So-called 'silent' periods of listed companies usually end without even a whimper. But in the case of SKS Microfinance, the country's largest micro-finance institution (MFI), it ended with a bang.
Exactly a week after emerging from its 40-day post-listing silent period, the SKS board sat down on Sunday, October 3 to discuss the fate of CEO Suresh Gurumani.
The meeting adjourned and reconvened on Monday morning. At the end of the meeting, it was announced that Gurumani had been sacked with immediate effect without citing any specific reason. And SKS found itself in an all-too-familiar place: the centre of a controversy.
The latest episode marks the second dismissal of the CEO of an Indian company in less than three weeks - very unusual for a business culture that baulks at unseemly spectacles involving top management.

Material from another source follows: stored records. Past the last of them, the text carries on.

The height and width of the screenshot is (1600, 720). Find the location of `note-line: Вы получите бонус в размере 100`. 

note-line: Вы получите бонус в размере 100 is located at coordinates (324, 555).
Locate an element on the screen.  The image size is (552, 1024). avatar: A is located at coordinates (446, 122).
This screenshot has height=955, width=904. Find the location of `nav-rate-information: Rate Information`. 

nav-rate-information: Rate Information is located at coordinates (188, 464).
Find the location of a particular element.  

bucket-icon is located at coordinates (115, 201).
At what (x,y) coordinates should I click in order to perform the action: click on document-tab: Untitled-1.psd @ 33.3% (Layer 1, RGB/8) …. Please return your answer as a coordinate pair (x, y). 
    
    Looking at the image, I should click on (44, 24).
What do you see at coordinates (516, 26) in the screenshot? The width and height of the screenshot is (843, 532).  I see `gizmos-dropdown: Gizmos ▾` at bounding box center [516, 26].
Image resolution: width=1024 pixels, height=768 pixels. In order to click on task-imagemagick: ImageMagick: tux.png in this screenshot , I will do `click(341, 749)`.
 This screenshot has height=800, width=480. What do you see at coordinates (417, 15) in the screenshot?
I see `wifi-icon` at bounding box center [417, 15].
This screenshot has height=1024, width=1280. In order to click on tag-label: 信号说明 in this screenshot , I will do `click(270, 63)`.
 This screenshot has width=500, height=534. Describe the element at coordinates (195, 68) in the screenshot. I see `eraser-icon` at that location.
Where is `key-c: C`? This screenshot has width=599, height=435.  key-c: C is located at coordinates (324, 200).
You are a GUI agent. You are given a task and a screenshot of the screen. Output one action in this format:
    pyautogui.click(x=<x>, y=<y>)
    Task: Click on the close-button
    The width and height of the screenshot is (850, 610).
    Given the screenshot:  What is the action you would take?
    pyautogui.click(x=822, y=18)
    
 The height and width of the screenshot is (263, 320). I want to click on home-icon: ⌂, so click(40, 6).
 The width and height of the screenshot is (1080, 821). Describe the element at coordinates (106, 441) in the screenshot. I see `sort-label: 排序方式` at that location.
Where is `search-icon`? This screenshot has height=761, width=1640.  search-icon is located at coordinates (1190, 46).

Late last month, Jindal Drilling, a part of the D P Jindal group, fired CEO Naresh Kumar after "losing confidence" in him.
"What we are witnessing reminds me of a Greek play. I only hope it doesn't end in a tragedy," says Vijay Mahajan, who is a long-time acquaintance of SKS founder Vikram Akula and has also worked closely with Gurumani in setting up industry lobby Microfinance Industry Network.
Former colleagues describe Gurumani as an extremely sales- and target-focused person, with a thorough understanding of banking. He spent 12 years at Standard Chartered Bank in a variety of disciplines before moving to Indiabulls Financial Services [ Get Quote ].
After a short stint there, the University of Madras graduate quit to head the Barclays fledgling retail banking business in the country.
In December 2008, he moved to SKS as the new CEO. That Gurumani and Akula did not see eye-to-eye on numerous issues was well-known. But few had anticipated that Gurumani would leave SKS in such acrimonious circumstances. Five days after the incident, few details have emerged and Gurumani remains elusive.
The Wall Street Journal reported that Gururmani was ousted for trying to put in place systems and practices that were deemed too expensive by the board.
"Where I see the problem is that there is a lot of insecurity, where the founders of the company don't want to give control to professionals," Gurumani was quoted as saying.
However, few in the financial services industry believe this is the complete story. When news of Gurumani's firing became public, rumour mills churned out the theory that it was because there were disagreements on his severance package, mainly stock options. The issue of stock options remains a thorny subject for SKS and the microfinance industry.
Initial investors in SKS, including Akula, and other top managers including Gurumani have been roundly criticised for booking eye-popping profits on share sales of exercised options.
"The issue of institutional incentives involves the whole industry, and not just one company or a few individuals," says Mahajan.
Industry insiders say, with the benefit of hindsight, that SKS's decision to oust Gurumani was well-calculated and the firm had already started moving its pieces in place to prepare for his impending exit.
On September 7, SKS announced that chairman Akula would be donning the garb of executive chairman while chief operating officer B R Rao would be elevated to deputy CEO. Clearly, it's curtains at SKS for Gurumani.